Há duas razões para isso. A
primeira é a superação dos mal-entendidos produzidos pela contrarreforma
católica, não só com as tentativas reformadoras do concílio de Trento, de 1545
a 1563, como também pelas campanhas difamatórias empreendidas pela igreja
católica contra Lutero. Em 1529, Johannes Cochlaeus, que era um adversário do
luteranismo e também o primeiro biógrafo de Lutero, descreveu o Reformador como
“tendo sete cabeças”, filho “ilegítimo de Satanás”, “instrumento do demônio”
que trouxe “à Alemanha e à cristandade a desgraça e a miséria” e “uma cópia
humana de Lúcifer”. E essa foi a ideia que se nutriu por muito tempo.
A compreensão sobre a pessoa de
Lutero só começou a ser alterada a partir do começo do século XX, com o
trabalho do teólogo católico Yves Congar, que considerou a obra de Cochlaeus
como “uma imundície que não pode ser desculpada nem mesmo pela intenção do
autor de servir à sua igreja” (apud Elben
M. Lenz Cesar, em Conversas com Lutero).
Por ocasião do quinto centenário do nascimento de Martinho Lutero, em1983, o
Papa João Paulo II escreveu uma carta ao cardeal Johannes Willebrands, então Secretário
para a União dos Cristãos, sobre a necessidade de se chegar a uma compreensão “justa”
sobre a imagem de Lutero como alguém que contribui decisivamente para as
transformações da igreja no Ocidente. Recentemente, o atual Papa Francisco tem
afirmado a necessidade de diálogo e aproximação entre católicos e protestantes
em face das comemorações dos 500 anos da Reforma.
Quando a Reforma completou o seu
primeiro centenário, a Europa estava mergulhada nos atos provocados pela
inquisição católica. Somente entre os séculos XVI e XVII, os tribunais
católicos efetuaram mais de mil execuções. A perseguição aos movimentos
protestantes huguenotes na França e valdenses na Itália foi violenta. A
repressão ao protestantismo ceifou milhares de vidas.
Quando a Reforma completou o seu
segundo centenário, a Europa estava tomada por uma nova mentalidade científica.
O Iluminismo nascente apregoava a superioridade da razão sobre a fé. Voltaire
começava seus discursos sobre as liberdades civis e a necessidade de uma
reforma racional, por meio do progresso da ciência e da tecnologia, em que a
religiosidade não poderia mais ter lugar.

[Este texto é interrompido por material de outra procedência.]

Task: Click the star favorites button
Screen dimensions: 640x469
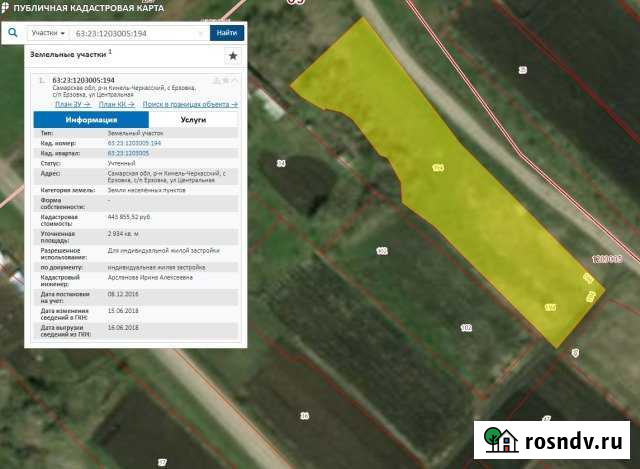Action: tap(233, 56)
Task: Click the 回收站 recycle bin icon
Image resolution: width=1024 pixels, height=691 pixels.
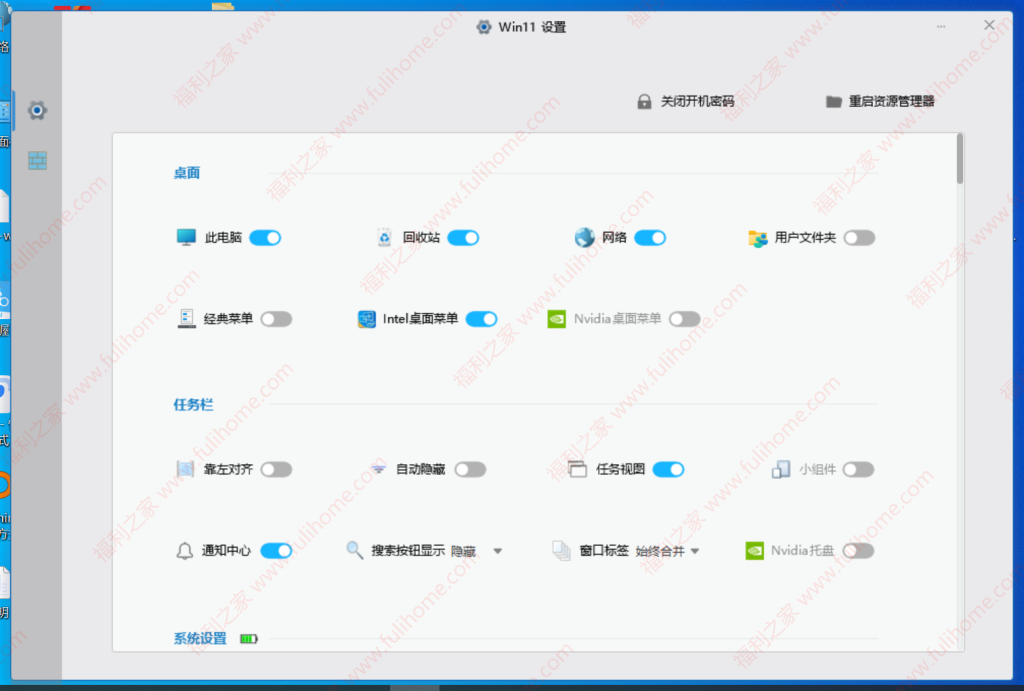Action: (385, 237)
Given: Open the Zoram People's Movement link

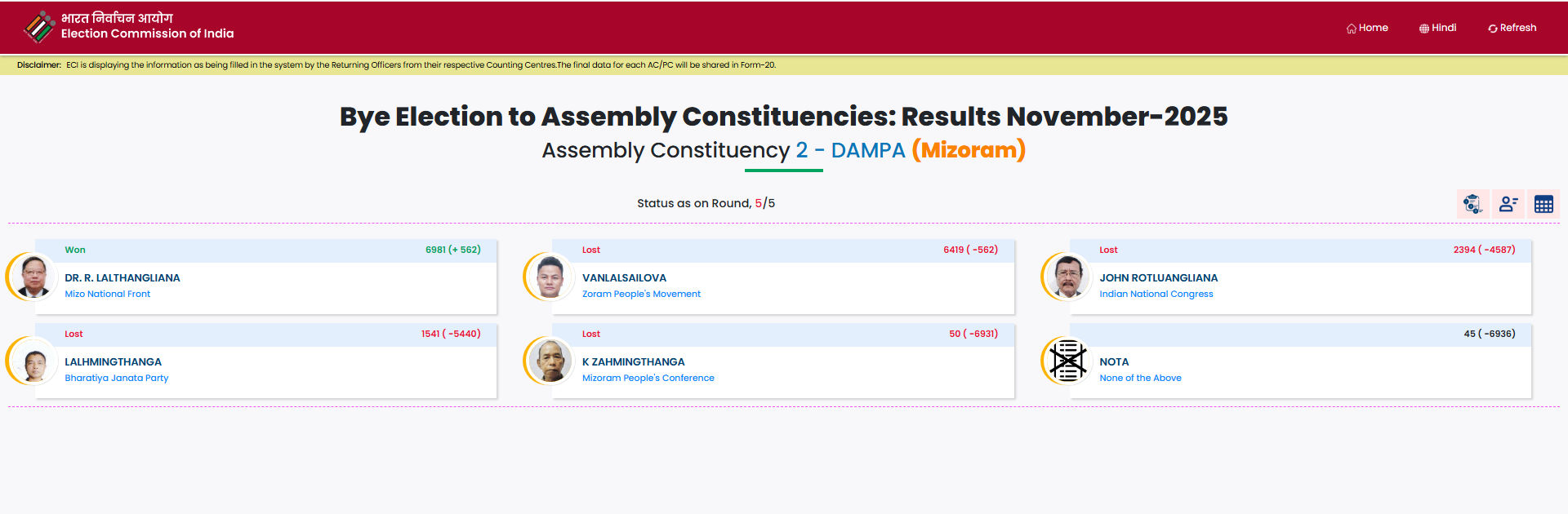Looking at the screenshot, I should pos(641,294).
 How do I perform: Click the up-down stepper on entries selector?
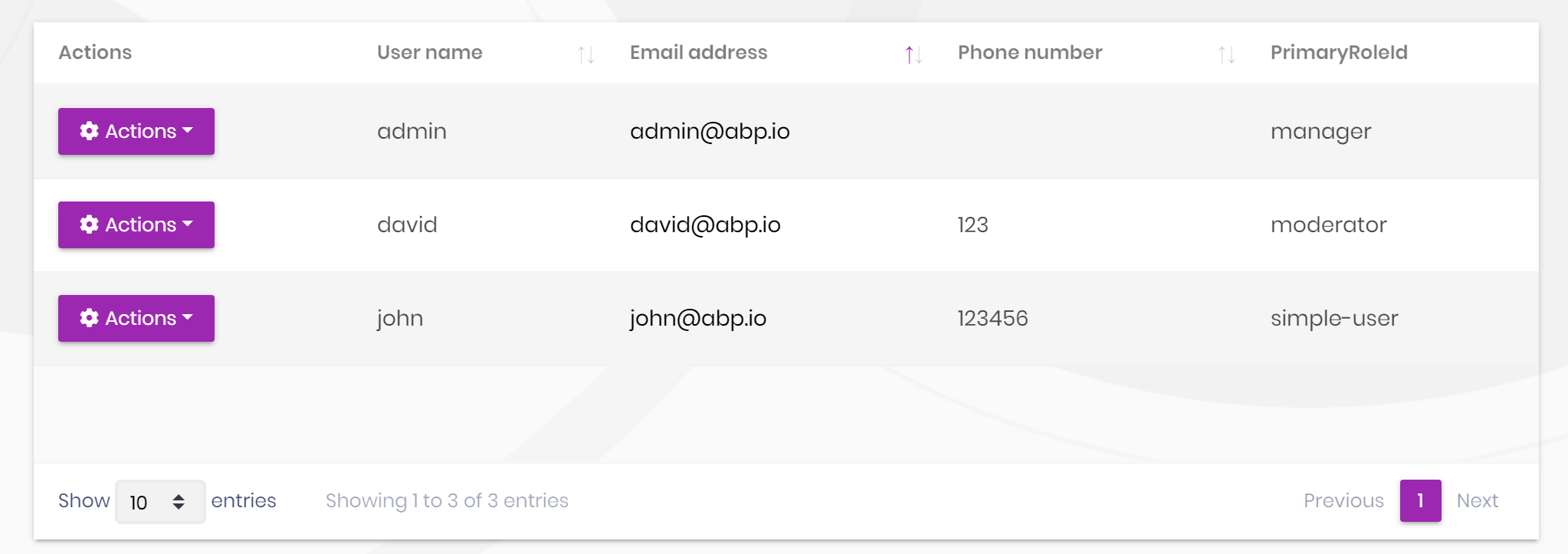tap(180, 501)
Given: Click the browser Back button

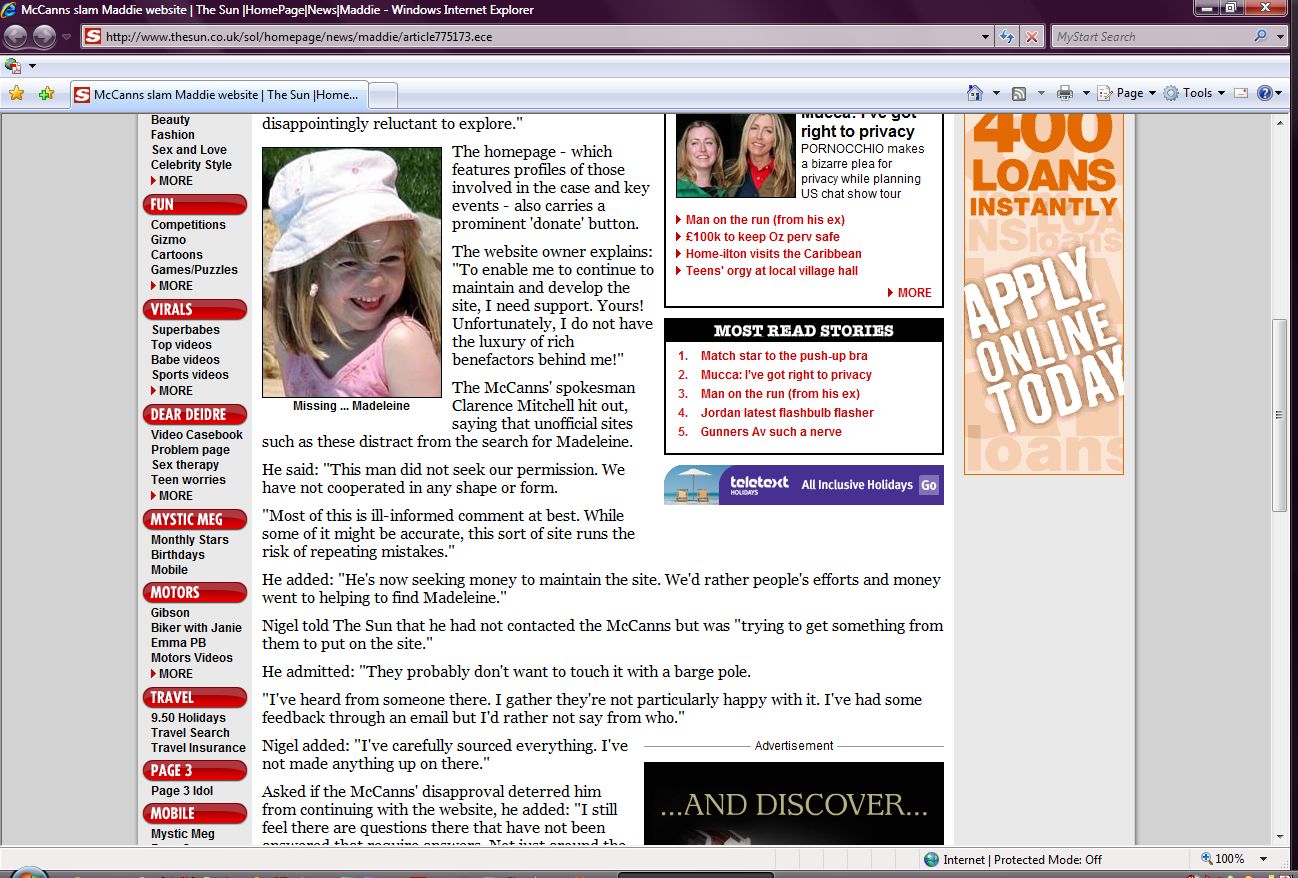Looking at the screenshot, I should 16,37.
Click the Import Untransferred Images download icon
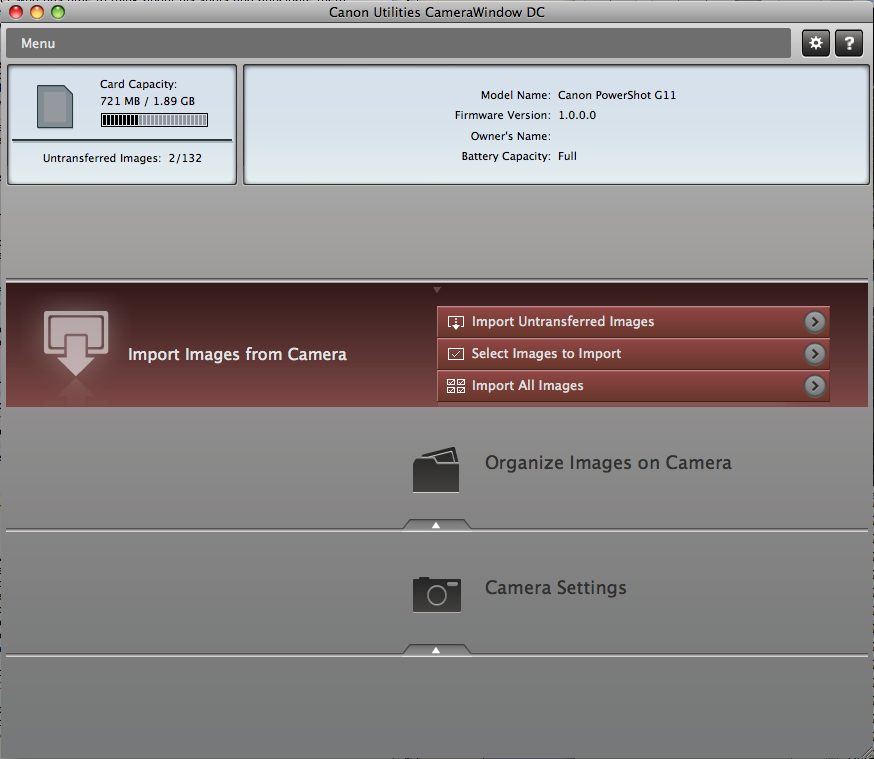The image size is (874, 759). 456,322
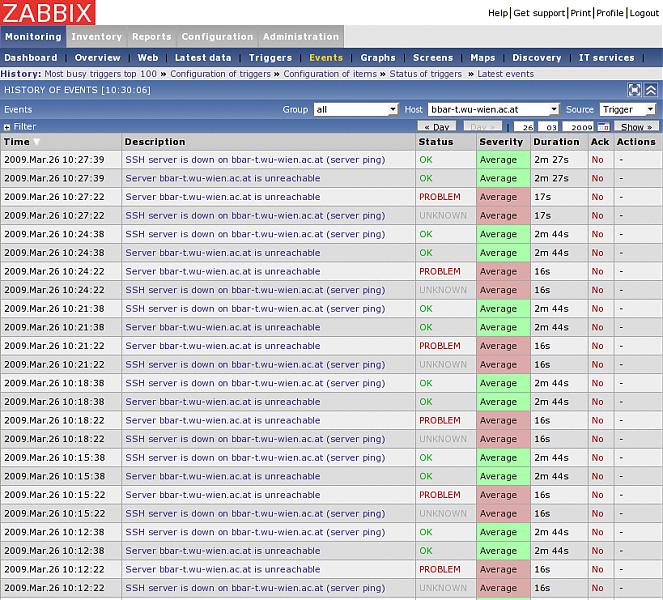663x600 pixels.
Task: Click the fullscreen icon in events header
Action: click(x=634, y=90)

Quando a Reforma completou seu
terceiro centenário, o mundo passava por uma grande transformação política e
econômica. Emergia o conceito de estado burguês, assim como um crescimento
vertiginoso da concentração de renda motivado pela revolução industrial. As antigas
colônias buscavam sua emancipação, o capitalismo ampliava suas bases teóricas,
o cientificismo tomava conta dos meios acadêmicos e o romantismo marcava a
estética e a arte literária daquele tempo.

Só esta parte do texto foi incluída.